ACPR/523/2024 du 18.07.2024 sur OTDP/2486/2023 ( TDP ) , REJETE

Descripteurs : ORDONNANCE PÉNALE;OPPOSITION(PROCÉDURE);EMPÊCHEMENT(EN GÉNÉRAL)
Normes : CPP.205; CPP.356

république et

canton de Genève

POUVOIR JUDICIAIRE

P/10259/2021 ACPR/523/2024

COUR DE JUSTICE

Chambre pénale de recours

Arrêt du jeudi 18 juillet 2024

 

Entre

A______, représenté par Me Luc-Alain BAUMBERGER, avocat, SCHMIDT & Associés, rue du Vieux-Collège 10, 1204 Genève,

recourant,

contre l'ordonnance rendue par le Tribunal de police le 9 novembre 2023,

et

B______, représentée par Me C______, avocate,

LE MINISTÈRE PUBLIC de la République et canton de Genève, route de Chancy 6B, 1213 Petit-Lancy - case postale 3565, 1211 Genève 3,

intimés.


EN FAIT :

A. Par acte déposé le 20 novembre 2023, A______ recourt contre l'ordonnance du 9 novembre 2023, notifiée à son conseil le jour même, par laquelle le Tribunal de police a constaté son défaut à l'audience et dit que son opposition à l'ordonnance pénale du 17 mai 2023 était réputée retirée, dite ordonnance étant assimilée à un jugement entré en force.

Le recourant conclut, sous suite de frais et dépens, à l'annulation de l'ordonnance querellée et au renvoi de la cause au Tribunal de police pour fixation d'une nouvelle audience.

B. Les faits pertinents suivants ressortent du dossier :

a. Par ordonnance pénale du 17 mai 2023, le Ministère public a condamné A______ à une peine pécuniaire de 60 jours-amende, avec sursis durant trois ans, et à une amende de CHF 500.-, pour dommages à la propriété, injure et menace, ainsi qu'à une amende de CHF 200.-, pour voies de fait, infractions commises au préjudice de son épouse, B______.

Le prénommé y a formé opposition.

b. Par ordonnance de maintien du 13 juin 2023, le Ministère public a transmis la procédure au Tribunal de police pour qu'il statue sur l'opposition.

c. Le 8 août 2023, la Présidente du Tribunal de police a cité A______ à comparaître personnellement le 9 novembre 2023, à 14h00, afin d’être entendu dans le cadre de son opposition. Il était précisé que, dans le cas où il ne se présenterait pas, sans excuse valable, son opposition serait réputée retirée et que l'ordonnance pénale contestée serait déclarée exécutoire (art. 356 al. 4 CPP).

Selon le suivi de la Poste, cette citation à comparaitre a été distribuée le 10 août 2023.

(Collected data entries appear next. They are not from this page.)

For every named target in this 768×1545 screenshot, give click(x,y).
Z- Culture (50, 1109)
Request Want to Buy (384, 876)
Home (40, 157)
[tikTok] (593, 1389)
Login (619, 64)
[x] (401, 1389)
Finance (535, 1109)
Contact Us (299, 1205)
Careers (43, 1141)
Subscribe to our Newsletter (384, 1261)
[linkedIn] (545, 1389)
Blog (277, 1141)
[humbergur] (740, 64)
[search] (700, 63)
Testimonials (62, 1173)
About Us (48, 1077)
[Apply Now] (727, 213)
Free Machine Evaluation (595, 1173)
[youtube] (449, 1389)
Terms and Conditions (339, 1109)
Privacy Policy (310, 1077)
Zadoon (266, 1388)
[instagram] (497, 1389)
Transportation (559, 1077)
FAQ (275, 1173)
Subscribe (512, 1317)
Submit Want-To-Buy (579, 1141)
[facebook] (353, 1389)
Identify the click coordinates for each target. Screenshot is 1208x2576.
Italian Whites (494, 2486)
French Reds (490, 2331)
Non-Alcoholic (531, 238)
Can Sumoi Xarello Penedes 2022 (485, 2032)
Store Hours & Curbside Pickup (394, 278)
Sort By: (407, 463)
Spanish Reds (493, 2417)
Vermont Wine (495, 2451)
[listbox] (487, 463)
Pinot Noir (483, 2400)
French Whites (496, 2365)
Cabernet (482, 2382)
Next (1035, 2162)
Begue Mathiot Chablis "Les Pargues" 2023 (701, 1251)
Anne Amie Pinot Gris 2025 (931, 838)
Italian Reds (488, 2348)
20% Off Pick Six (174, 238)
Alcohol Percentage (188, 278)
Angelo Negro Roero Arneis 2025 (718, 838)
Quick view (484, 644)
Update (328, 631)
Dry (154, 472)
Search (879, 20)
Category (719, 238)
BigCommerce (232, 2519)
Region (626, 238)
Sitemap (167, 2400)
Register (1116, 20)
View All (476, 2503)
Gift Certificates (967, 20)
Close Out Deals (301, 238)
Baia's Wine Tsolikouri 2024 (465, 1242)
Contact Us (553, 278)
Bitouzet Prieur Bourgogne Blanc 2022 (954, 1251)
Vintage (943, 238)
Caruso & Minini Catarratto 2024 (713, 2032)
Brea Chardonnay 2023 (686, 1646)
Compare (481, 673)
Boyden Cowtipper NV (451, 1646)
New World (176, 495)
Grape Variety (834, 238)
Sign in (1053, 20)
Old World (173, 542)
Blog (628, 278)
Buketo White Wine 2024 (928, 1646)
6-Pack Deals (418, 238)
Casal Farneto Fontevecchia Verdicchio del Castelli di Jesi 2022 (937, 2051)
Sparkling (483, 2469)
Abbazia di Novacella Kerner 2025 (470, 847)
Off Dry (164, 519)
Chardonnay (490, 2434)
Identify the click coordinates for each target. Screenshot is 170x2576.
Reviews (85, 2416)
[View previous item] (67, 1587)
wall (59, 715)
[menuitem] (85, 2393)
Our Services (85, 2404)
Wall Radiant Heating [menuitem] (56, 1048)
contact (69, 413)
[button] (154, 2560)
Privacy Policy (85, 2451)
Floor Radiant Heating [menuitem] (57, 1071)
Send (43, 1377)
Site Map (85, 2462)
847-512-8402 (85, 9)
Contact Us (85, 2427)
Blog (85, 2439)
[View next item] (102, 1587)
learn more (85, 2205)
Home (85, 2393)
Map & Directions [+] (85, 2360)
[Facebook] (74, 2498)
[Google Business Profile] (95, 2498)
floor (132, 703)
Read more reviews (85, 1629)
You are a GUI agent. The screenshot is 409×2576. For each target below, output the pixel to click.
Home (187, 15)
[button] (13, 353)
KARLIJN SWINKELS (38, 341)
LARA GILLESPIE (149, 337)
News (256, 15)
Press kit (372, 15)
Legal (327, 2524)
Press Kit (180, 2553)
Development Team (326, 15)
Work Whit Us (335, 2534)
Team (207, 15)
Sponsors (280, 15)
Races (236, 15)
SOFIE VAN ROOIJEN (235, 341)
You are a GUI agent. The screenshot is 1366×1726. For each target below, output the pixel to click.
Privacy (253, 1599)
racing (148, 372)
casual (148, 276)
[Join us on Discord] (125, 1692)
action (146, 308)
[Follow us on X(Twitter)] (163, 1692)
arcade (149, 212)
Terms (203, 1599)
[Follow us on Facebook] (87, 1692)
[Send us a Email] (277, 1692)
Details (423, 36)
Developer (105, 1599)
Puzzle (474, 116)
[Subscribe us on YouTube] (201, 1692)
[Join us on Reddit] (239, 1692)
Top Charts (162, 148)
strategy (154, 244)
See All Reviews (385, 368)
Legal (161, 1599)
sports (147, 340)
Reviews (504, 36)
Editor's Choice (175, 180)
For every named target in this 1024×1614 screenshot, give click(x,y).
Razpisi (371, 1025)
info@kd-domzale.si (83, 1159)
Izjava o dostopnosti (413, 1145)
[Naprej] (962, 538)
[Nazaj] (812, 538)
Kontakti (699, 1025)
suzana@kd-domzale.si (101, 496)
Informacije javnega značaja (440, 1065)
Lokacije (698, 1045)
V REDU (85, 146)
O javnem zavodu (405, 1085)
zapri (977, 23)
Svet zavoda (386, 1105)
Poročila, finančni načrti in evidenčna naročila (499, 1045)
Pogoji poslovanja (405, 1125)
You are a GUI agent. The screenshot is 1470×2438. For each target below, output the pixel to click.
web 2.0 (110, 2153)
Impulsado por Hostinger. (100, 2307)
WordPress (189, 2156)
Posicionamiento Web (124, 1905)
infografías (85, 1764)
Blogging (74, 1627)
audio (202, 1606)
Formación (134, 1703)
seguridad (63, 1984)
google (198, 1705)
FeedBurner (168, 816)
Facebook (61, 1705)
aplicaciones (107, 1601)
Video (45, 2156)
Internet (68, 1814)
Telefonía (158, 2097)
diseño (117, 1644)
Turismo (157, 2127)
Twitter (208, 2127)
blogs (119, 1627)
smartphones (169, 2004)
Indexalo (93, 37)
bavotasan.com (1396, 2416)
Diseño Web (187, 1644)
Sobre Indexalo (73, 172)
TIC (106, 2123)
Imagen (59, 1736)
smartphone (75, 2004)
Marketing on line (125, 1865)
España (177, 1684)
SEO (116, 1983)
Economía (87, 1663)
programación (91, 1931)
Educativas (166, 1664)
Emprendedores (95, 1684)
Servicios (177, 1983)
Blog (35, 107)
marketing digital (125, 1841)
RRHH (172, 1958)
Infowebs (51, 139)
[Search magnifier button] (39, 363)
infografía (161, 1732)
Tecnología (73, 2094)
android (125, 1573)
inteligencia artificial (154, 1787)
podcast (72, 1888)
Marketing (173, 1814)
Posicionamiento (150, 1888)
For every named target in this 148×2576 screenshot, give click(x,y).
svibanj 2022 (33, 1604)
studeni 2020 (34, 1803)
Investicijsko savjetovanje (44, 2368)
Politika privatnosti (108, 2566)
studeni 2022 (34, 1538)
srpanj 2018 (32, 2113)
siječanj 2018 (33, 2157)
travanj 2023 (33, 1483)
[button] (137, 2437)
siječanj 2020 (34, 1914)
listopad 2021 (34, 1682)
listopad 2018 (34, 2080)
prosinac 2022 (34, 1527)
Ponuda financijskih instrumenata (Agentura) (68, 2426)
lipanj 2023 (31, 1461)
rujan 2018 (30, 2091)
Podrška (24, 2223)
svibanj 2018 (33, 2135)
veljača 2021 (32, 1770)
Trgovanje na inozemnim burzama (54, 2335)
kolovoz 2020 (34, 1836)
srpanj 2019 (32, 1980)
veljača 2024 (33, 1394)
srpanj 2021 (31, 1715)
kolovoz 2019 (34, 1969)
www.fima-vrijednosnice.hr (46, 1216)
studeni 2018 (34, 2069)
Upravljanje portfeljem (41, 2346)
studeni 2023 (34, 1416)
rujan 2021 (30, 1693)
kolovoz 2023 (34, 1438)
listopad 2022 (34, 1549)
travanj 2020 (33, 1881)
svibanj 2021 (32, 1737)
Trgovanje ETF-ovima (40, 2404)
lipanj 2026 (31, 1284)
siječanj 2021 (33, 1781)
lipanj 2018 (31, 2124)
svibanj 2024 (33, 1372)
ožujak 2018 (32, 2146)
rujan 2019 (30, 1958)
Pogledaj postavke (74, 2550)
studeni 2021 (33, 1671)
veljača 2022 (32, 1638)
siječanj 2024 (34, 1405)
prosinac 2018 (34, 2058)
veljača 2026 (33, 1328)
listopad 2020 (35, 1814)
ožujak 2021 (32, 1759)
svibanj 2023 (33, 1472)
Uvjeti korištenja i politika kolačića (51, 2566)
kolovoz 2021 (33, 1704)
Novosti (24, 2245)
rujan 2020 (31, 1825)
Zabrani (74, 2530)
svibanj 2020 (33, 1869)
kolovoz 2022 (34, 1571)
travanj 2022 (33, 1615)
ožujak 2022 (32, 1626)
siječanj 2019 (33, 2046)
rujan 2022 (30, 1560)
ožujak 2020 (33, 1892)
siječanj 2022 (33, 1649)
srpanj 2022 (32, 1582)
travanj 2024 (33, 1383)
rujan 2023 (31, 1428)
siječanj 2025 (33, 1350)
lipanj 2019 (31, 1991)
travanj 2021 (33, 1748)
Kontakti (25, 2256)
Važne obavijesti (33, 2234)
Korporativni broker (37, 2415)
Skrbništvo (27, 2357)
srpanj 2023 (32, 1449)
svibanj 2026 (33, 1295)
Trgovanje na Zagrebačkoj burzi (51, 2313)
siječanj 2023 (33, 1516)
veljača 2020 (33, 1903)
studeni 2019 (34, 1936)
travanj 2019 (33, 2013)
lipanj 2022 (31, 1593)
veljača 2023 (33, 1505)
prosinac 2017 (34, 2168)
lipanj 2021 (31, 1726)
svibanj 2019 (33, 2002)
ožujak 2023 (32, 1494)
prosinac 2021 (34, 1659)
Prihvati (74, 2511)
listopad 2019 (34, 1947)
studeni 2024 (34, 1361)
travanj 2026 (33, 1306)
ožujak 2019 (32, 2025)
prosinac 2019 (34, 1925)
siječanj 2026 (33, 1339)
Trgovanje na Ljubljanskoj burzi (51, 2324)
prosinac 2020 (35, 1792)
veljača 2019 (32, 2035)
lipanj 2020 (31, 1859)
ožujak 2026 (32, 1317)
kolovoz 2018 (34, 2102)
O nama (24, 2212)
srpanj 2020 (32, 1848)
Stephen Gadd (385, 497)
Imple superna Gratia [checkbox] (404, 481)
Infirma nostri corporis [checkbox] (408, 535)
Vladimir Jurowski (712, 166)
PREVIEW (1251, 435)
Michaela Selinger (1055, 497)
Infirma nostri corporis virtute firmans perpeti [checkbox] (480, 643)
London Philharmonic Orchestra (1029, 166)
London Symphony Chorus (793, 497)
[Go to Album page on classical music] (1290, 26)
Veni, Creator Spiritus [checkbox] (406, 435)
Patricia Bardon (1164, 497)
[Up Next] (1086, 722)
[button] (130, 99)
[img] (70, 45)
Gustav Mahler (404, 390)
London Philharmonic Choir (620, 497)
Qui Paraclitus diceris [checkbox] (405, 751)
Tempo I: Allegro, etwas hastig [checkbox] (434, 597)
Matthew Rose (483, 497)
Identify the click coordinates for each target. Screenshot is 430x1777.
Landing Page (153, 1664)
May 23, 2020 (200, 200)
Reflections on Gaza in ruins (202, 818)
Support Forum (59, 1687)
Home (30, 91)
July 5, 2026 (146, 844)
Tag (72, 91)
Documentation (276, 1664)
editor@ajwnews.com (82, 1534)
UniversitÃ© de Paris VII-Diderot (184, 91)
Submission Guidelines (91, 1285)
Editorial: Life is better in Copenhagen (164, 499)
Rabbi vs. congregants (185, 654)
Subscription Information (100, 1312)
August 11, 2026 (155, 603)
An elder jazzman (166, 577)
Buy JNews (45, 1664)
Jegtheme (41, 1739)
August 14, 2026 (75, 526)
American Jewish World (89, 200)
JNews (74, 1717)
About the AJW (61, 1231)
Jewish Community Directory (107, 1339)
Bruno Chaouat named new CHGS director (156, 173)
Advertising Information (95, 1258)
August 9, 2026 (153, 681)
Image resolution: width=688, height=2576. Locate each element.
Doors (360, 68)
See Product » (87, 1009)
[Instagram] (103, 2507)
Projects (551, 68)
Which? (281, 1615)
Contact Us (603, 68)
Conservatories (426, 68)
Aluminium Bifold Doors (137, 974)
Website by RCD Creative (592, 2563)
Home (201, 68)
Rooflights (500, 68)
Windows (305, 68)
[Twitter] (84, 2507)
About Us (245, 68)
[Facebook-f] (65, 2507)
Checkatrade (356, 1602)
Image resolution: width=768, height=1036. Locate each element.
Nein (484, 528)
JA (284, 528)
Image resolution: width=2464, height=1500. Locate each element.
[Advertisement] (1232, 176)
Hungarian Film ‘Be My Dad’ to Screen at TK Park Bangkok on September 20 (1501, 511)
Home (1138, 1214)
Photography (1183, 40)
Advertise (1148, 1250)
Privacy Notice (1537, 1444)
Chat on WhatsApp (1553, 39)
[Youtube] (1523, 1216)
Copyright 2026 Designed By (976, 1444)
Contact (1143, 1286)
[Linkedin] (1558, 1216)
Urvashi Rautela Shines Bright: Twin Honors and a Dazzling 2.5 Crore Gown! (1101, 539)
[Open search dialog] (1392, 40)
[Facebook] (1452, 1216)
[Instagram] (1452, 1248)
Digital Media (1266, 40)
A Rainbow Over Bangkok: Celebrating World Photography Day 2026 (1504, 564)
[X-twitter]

d. Par lettre du 7 novembre 2023, Me Luc-Alain BAUMBERGER s'est constitué en faveur de A______ en qualité de défenseur de choix, avec élection de domicile. Son client lui avait indiqué ne pas pouvoir se présenter à l'audience de jugement "pour des raisons médicales". Un certificat médical serait remis "au plus vite".

e. Par courriel du jour-même, la Présidente du Tribunal de police a indiqué maintenir l'audience fixée.

f. À teneur du certificat produit le lendemain, A______ était en incapacité de travail à 100 %, du 8 au 9 novembre 2023, avec reprise à 100 % le 10 suivant.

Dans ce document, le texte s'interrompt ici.